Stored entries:
-=-=-=-=-
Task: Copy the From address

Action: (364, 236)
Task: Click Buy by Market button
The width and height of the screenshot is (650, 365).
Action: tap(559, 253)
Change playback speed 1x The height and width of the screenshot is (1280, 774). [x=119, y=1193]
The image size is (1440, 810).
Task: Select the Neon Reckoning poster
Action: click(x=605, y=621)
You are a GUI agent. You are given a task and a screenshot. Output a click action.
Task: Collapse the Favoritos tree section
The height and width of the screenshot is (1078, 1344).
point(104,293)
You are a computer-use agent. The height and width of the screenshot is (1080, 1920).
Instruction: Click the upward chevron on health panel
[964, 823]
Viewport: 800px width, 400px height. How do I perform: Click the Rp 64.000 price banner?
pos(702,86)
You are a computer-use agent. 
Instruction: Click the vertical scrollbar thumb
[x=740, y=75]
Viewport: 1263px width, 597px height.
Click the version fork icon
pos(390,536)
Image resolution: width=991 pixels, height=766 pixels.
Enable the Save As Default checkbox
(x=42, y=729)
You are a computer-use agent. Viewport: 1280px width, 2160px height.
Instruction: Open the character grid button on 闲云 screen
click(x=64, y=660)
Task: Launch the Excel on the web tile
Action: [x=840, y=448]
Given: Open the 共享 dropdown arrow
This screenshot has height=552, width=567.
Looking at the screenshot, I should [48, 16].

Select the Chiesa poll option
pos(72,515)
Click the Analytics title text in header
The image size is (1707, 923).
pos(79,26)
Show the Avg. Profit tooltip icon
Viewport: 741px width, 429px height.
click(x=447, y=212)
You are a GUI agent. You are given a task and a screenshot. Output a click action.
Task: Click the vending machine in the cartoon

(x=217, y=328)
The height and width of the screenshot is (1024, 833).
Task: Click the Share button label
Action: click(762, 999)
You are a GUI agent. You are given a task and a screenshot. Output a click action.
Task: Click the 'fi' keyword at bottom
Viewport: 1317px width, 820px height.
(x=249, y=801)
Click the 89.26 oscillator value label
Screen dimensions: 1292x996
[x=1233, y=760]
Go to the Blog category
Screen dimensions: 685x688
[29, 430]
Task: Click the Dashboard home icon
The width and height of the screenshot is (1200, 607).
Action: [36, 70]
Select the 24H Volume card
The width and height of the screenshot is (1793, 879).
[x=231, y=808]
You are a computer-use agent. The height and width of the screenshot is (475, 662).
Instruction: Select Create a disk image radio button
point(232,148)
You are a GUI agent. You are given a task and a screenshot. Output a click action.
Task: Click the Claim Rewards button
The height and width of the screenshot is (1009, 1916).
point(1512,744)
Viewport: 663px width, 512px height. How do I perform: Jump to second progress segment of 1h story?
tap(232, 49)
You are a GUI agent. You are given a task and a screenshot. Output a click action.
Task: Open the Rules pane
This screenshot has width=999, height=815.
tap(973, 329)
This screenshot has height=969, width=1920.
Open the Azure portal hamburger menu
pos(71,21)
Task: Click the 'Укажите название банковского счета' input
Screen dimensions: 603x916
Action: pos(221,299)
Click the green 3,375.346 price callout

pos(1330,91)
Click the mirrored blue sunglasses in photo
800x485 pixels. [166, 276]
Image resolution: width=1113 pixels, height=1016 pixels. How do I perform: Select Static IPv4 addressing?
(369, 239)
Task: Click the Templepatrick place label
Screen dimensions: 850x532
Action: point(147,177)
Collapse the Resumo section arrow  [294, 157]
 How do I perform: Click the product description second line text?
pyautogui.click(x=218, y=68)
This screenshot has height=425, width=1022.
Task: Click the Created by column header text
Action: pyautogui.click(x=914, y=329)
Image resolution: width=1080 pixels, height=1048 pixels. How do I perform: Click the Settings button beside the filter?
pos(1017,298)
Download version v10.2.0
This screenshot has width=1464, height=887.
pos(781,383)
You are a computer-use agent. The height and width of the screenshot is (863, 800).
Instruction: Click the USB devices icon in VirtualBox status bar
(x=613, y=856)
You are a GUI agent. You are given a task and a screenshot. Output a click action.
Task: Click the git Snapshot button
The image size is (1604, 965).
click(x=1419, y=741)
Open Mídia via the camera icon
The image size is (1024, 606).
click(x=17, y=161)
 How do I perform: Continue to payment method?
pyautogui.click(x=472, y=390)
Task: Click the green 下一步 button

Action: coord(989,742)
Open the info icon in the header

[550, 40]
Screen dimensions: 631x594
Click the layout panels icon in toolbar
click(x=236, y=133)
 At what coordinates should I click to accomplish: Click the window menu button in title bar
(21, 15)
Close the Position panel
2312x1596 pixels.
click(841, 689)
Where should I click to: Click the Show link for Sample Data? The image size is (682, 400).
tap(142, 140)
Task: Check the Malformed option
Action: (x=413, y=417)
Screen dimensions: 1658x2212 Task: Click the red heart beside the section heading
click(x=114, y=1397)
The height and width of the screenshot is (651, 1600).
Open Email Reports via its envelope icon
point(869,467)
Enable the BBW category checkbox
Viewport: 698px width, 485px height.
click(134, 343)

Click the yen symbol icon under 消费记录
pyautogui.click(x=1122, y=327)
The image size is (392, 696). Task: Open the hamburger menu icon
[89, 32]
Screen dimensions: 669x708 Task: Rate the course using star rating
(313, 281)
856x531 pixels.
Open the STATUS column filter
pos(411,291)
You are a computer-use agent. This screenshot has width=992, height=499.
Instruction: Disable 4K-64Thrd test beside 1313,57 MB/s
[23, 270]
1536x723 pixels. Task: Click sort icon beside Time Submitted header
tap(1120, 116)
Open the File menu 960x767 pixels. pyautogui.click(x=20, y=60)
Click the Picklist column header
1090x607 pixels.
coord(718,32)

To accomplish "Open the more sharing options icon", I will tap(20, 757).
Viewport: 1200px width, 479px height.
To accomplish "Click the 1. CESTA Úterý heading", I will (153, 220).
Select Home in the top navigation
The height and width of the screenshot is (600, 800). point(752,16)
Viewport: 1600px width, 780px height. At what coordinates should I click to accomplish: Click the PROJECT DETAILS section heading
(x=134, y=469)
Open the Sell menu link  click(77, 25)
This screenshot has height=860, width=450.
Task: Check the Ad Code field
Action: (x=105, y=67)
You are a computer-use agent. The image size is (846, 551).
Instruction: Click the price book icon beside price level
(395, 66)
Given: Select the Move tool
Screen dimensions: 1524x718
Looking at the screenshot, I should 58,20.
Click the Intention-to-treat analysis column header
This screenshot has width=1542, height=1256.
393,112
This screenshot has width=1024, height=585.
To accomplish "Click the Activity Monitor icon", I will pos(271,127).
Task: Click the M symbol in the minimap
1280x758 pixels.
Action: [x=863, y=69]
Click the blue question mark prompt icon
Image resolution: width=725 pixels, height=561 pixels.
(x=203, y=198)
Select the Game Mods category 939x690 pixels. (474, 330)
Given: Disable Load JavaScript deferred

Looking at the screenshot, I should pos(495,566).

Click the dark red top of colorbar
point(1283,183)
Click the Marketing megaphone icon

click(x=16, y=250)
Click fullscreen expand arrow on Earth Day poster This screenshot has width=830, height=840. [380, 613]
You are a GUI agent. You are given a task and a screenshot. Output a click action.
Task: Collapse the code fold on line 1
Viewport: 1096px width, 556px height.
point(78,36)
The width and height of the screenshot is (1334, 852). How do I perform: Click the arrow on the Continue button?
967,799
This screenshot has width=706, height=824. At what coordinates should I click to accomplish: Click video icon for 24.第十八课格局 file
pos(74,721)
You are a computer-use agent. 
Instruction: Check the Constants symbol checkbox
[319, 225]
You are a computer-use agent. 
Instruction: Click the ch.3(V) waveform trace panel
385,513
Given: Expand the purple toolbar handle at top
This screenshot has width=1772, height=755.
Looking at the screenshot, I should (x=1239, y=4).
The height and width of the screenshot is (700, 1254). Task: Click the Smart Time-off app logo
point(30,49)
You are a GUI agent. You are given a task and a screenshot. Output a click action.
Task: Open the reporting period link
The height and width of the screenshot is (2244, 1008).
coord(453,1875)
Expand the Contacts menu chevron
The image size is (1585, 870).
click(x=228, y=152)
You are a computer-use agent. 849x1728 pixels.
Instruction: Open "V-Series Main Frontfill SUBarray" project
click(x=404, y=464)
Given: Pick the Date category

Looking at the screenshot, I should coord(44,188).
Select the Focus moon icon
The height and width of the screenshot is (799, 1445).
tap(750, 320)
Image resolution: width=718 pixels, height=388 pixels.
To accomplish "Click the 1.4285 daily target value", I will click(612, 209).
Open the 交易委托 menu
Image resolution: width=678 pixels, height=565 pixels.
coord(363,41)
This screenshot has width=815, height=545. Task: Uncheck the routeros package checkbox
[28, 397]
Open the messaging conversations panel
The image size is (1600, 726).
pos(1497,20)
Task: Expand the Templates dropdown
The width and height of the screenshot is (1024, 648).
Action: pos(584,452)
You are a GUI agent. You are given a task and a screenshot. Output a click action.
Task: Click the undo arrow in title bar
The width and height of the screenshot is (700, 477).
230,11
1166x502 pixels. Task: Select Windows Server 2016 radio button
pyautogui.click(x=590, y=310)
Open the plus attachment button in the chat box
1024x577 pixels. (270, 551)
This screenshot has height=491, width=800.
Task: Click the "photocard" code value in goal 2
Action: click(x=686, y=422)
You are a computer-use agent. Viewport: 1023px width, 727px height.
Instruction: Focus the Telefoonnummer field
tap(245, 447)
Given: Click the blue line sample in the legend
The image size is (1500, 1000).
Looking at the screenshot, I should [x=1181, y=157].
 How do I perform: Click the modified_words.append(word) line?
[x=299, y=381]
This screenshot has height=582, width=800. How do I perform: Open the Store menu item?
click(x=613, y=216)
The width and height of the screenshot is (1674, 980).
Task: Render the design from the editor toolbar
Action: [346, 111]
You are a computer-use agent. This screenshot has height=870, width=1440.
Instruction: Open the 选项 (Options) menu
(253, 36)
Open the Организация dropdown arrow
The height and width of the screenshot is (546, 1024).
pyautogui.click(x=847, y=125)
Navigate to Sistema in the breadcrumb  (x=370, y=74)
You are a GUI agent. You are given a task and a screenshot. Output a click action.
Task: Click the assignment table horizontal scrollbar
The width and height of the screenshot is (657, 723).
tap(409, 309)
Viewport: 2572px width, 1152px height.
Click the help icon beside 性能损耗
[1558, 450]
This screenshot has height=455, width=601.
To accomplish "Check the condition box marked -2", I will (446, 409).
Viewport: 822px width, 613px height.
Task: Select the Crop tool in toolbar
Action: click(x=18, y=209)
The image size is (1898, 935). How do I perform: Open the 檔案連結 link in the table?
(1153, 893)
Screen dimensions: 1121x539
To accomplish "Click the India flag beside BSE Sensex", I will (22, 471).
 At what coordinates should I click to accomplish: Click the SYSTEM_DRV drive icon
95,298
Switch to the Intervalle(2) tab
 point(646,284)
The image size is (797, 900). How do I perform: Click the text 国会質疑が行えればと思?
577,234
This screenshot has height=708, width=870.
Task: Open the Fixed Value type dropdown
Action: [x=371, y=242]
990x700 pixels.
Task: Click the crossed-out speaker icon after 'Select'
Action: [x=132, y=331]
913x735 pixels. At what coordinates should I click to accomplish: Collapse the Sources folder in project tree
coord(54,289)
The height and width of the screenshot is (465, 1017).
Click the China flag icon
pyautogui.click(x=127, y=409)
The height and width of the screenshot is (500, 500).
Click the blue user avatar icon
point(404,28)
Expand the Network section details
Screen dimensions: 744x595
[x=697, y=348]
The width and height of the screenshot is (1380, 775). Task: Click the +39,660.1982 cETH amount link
-=-=-=-=-
- Task description:
Every line of the entries above that contains the word "computer" must be tallied, and the number alone reported.

- Solution:
12